- [TEXTE FOURNI]
────────────────────
Un grand nombre de chefs d’État ont officiellement apporté leurs soutien à la population libanaise. Une visioconférence organisée à l’initiative du président français Emmanuel Macron et réunissant les représentant·e·s d’une trentaine de pays, occidentaux et arabes, à laquelle ont également pris part des représentant·e·s du Fonds monétaire international (FMI), de la Banque mondiale et de la Banque européenne d’investissement, a débouché sur un accord pour fournir une assistance d’urgence à brève échéance pour un total de 252,7 millions d’euros.
Mais comme dans toute crise, les États et institutions monétaires internationales saisissent ces moments comme des opportunités pour promouvoir et approfondir les dynamiques néolibérales, telle l’extension de l’économie de marché à divers secteurs jusqu’ici étatisés.
Emmanuel Macron, qui s’est illustré par une visite très médiatique de quelques heures au Liban après la tragédie a appelé à des « réformes », de concert avec la directrice du FMI, Kristalina Georgieva.
────────────────────
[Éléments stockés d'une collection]
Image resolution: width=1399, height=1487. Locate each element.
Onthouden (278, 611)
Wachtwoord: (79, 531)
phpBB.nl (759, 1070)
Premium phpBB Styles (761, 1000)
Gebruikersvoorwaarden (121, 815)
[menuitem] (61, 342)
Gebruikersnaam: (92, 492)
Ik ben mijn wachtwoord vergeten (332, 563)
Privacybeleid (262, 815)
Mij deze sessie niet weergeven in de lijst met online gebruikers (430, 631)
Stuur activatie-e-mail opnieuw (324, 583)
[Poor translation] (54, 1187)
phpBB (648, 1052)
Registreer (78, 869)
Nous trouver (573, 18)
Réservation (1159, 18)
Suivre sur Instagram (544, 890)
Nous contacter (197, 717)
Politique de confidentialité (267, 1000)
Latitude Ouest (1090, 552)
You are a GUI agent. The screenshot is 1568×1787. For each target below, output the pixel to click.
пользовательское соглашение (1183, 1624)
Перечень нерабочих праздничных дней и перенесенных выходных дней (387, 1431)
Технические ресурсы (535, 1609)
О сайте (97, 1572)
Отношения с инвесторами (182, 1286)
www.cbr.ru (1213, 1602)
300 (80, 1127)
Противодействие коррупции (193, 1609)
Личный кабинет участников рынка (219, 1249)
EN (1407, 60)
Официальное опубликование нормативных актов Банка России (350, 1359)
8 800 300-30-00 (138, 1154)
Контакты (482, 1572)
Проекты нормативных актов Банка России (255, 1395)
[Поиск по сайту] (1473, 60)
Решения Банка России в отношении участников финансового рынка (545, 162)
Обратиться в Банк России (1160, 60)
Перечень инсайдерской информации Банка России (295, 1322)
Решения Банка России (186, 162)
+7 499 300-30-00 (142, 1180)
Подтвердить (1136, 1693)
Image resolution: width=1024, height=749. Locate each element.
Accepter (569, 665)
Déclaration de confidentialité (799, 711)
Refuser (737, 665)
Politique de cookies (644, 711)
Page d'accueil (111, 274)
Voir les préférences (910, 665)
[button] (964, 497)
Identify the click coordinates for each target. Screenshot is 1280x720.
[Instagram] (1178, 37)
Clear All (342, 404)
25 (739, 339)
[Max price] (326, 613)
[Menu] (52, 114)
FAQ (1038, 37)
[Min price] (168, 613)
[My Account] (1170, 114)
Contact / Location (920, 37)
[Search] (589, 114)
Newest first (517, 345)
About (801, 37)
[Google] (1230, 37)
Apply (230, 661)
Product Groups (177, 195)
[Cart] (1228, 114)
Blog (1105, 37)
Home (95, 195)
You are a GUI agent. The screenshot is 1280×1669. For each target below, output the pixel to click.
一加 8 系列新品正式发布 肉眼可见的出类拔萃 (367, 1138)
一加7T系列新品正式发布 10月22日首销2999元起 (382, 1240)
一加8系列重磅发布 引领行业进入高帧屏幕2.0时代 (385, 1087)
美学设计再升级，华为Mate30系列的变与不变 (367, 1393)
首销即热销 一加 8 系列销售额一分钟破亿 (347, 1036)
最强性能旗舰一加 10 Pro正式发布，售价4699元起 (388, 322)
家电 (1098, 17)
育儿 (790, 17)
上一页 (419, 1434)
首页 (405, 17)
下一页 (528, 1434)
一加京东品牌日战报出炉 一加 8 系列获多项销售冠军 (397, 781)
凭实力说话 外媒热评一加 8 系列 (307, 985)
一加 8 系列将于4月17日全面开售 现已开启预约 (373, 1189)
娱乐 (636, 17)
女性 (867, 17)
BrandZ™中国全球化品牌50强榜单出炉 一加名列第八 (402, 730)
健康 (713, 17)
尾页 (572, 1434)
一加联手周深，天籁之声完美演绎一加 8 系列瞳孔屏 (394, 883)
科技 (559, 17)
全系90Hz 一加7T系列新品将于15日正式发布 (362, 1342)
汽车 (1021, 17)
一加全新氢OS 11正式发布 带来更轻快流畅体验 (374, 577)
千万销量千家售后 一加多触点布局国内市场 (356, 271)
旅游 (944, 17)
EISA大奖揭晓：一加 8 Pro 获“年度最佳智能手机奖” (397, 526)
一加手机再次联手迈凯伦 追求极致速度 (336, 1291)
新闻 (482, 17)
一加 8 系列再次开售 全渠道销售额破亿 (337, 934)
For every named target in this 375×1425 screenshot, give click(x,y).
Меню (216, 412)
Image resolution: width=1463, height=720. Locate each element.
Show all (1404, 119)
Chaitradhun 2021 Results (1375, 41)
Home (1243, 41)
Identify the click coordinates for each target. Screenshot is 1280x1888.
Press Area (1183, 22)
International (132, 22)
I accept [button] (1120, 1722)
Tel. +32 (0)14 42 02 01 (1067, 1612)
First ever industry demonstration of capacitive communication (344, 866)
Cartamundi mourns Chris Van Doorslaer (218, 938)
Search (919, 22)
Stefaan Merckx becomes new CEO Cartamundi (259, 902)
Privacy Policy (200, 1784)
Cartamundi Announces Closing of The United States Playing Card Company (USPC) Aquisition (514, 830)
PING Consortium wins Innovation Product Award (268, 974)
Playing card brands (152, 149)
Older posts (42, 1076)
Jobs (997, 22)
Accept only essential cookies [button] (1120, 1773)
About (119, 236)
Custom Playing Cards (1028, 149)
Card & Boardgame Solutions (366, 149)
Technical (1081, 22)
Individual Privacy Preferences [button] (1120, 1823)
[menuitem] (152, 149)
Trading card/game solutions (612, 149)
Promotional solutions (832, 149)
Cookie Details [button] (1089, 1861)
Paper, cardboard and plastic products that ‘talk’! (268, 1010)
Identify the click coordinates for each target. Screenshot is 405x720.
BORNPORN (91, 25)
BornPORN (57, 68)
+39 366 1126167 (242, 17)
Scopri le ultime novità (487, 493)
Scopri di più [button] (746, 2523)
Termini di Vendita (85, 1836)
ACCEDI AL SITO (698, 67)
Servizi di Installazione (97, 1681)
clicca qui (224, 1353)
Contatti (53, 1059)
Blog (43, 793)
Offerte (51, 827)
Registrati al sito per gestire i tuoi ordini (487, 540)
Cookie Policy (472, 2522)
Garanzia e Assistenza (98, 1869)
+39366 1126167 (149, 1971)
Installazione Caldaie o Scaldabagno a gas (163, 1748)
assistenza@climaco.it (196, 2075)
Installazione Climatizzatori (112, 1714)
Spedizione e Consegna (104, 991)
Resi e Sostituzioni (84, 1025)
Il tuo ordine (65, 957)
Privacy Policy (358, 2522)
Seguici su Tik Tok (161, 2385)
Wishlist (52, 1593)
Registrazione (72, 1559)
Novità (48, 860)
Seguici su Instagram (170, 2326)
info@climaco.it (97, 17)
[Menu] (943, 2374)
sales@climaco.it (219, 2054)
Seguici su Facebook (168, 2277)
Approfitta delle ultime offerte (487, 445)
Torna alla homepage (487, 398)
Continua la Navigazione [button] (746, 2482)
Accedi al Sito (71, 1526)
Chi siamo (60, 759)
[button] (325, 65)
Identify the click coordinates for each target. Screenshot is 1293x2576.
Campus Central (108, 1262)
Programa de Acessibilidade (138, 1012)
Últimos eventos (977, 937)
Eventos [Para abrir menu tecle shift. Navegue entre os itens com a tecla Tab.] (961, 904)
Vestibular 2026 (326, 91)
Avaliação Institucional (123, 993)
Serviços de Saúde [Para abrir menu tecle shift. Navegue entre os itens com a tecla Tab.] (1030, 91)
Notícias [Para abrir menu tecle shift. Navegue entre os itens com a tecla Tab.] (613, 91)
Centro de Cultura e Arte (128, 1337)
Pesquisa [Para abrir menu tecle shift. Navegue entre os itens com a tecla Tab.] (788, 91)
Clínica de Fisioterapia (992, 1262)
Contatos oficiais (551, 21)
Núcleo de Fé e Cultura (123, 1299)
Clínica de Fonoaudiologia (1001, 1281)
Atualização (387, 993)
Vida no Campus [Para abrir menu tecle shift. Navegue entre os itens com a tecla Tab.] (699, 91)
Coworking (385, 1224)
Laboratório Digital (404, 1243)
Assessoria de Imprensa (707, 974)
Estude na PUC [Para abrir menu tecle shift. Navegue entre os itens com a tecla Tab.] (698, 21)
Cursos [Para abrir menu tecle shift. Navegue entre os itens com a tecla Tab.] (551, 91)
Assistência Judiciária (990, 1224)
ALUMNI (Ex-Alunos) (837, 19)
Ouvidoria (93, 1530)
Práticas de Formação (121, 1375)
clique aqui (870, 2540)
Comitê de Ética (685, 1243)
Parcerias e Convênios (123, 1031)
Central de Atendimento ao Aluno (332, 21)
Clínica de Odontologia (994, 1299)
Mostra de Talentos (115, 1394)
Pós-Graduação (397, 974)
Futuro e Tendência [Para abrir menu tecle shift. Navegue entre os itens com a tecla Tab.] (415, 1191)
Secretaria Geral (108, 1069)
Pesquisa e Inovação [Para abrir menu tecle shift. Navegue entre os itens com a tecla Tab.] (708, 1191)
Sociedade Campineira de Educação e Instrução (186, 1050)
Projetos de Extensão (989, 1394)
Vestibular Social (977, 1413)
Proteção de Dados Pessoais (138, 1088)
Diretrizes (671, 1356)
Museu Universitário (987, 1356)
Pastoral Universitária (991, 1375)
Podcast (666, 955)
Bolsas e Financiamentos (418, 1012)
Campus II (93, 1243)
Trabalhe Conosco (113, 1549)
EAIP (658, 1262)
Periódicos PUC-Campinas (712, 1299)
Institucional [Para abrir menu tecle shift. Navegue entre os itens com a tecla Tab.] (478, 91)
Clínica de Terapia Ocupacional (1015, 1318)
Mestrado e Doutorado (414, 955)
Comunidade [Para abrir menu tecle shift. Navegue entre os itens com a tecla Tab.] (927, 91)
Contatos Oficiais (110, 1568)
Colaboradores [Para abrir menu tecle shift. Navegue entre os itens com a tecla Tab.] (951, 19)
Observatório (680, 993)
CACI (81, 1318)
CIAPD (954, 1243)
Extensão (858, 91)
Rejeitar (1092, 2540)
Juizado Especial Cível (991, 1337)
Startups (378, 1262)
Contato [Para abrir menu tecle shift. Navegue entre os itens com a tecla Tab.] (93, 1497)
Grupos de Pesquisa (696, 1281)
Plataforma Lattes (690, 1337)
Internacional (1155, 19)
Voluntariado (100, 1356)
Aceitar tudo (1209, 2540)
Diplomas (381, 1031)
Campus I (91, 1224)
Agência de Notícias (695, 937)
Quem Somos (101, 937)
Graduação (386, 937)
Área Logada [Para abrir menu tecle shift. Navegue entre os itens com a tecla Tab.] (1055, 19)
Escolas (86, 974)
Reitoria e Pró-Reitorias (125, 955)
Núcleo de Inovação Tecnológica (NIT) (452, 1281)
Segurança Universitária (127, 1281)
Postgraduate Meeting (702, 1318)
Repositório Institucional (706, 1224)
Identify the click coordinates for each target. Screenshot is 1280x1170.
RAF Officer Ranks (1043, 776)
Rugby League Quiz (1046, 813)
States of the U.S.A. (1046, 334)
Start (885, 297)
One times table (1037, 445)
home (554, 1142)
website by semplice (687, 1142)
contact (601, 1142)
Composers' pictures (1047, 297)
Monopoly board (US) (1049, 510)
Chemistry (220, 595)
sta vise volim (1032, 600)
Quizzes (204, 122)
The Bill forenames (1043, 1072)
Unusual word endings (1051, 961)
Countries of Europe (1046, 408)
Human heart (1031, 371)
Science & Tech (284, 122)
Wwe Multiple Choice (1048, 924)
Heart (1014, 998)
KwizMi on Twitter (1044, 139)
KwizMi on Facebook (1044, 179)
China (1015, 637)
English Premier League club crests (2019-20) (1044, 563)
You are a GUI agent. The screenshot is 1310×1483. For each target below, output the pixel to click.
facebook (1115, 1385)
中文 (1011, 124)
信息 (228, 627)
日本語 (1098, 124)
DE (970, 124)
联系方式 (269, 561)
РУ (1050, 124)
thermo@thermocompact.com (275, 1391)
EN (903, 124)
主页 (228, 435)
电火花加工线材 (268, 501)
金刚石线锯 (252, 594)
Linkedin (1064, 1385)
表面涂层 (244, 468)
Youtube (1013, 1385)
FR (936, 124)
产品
────────────────────
- [ÉNONCÉ DU PROBLÈME]
Reprenez le texte sur l'aide internationale au Liban à la suite de sa dernière phrase et poursuivez-le. Cette liste provient d'une autre source.

- [RÉPONSE À L'EXERCICE]
Leur mise en œuvre a été érigée en condition préalable à tout déblocage d’aides financières aussi bien par le FMI – que le Liban a officiellement sollicité en mai – que par l’ensemble de ses soutiens internationaux, notamment les participants à la conférence de Paris d’avril 2018 qui ont réservé plus de 11 milliards de dollars en prêts et dons pour le Liban. En échange de ces milliards de dollars, le gouvernement libanais doit s’engager à développer les partenariats public-privé, à réduire le niveau de la dette et à promulguer des mesures d’austérité.
Frustration populaire
À la suite du drame, une solidarité entre les classes populaires libanaises et étrangères (syriennes, palestiniennes et issues des pays d’Afrique subsaharienne) s’est manifestée directement, pour apporter de l’aide aux personnes qui ont subi la destruction de leur foyer ou encore pour déblayer les rues des débris.
Durant le weekend des 8 et 9 août, des manifestations massives ont eu lieu à Beyrouth pour exiger que les responsables de la tragédie en répondent devant la justice et renverser tous les partis au pouvoir sans exception.
De leur côté, les forces de l’ordre et les milices du parlement, liées au président de la Chambre des députés Nabih Berri, ont réprimé violemment les manifestant·e·s, y compris en tirant à balles réelles. Il y a eu plusieurs centaines de blessé·e·s et des dizaines d’arrestations.
La démission du premier ministre Hassan Diab, le 10 août sous la pression populaire, n’a pas calmé le mouvement de protestation qui continue à se mobiliser.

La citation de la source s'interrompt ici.